# Best home heating fuel



## Waldershrek (Nov 23, 2009)

Thought this would be an interesting debate. What is the best home heating fuel and why?

Wood, fuel oil, pellets, coal, natural gas, propane or other? I realize that "best" is a relative term. What I'm looking for here is a value I guess. What gives the most heat for the least money (i know, everything is expensive these days).

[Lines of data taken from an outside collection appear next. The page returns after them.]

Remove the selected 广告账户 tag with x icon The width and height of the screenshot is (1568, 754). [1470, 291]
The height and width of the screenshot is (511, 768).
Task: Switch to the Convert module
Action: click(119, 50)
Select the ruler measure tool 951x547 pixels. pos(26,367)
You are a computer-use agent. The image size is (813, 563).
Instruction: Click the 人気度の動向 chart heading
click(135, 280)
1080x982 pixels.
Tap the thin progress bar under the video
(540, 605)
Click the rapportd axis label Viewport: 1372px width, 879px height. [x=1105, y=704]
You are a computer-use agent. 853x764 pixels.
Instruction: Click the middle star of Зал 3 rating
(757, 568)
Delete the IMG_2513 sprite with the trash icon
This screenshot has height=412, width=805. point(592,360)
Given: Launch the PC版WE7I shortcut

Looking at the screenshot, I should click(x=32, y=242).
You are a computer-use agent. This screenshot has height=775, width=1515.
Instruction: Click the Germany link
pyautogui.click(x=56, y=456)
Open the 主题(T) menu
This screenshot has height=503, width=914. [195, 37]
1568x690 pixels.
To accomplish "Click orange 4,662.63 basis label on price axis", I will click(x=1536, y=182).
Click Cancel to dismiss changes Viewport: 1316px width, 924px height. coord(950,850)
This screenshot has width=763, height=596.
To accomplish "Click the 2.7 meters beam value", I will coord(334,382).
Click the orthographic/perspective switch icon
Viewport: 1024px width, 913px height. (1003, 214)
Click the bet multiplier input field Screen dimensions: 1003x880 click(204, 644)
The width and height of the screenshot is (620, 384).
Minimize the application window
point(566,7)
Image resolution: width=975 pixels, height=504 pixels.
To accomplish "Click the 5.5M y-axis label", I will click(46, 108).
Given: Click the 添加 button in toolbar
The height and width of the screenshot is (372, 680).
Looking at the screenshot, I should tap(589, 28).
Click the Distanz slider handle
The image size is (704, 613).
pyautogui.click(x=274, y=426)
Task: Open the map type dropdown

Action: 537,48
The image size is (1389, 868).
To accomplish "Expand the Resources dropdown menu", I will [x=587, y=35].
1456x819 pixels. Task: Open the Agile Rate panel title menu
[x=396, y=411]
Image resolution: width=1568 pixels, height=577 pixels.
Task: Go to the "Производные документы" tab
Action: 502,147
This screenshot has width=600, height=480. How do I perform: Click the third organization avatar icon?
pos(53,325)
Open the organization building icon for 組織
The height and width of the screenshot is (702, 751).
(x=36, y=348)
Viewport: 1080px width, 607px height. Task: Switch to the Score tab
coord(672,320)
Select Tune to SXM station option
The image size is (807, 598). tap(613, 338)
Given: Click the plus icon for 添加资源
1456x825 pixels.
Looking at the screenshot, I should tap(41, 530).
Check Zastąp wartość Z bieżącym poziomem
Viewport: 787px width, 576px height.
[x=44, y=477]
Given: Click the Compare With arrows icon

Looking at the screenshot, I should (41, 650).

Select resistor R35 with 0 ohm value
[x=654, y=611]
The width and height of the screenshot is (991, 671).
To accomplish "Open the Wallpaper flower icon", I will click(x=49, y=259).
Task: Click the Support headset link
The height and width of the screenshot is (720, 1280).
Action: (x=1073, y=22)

Obviously wood is probably the most labor intensive since it has to be cut, split and stacked. 

Discuss.........


----------



## Hoodoo Valley (Nov 14, 2006)

Waldershek, another consideration should be reliability too. For me, it's real simple. Wood. It cost little and can be stored up like money in the bank. It's fun to gather, sort of like mana! Did the pellets thing, and discovered that they sucked for us in our situation. . Also use an oil heater by monitor, and that does well, but the main fact for us is that no one can hold you hostage to pricing. With wood, YOU control how much it will cost you to heat your home, not a utility or oil corporation.


----------



## Waldershrek (Nov 23, 2009)

What didn't you like about pellets? My parents have always had a pellet stove and it puts off good heat, pellets are still relatively cheap and it's low maintenance.


----------



## Mickey (Aug 14, 2010)

If you're looking for comparison costs, look here. http://pellet.org/pellets/compare-fuel-cost/

Pellets have been our primary heat source for a number of yrs. Is convenient, is very competitive with other heat sources. IMO wood is only competitive IF you don't consider your time to cut/split/stack worth much and the trees/logs are all but free. We also have natural gas but prefer the warmth the pellet stove provides.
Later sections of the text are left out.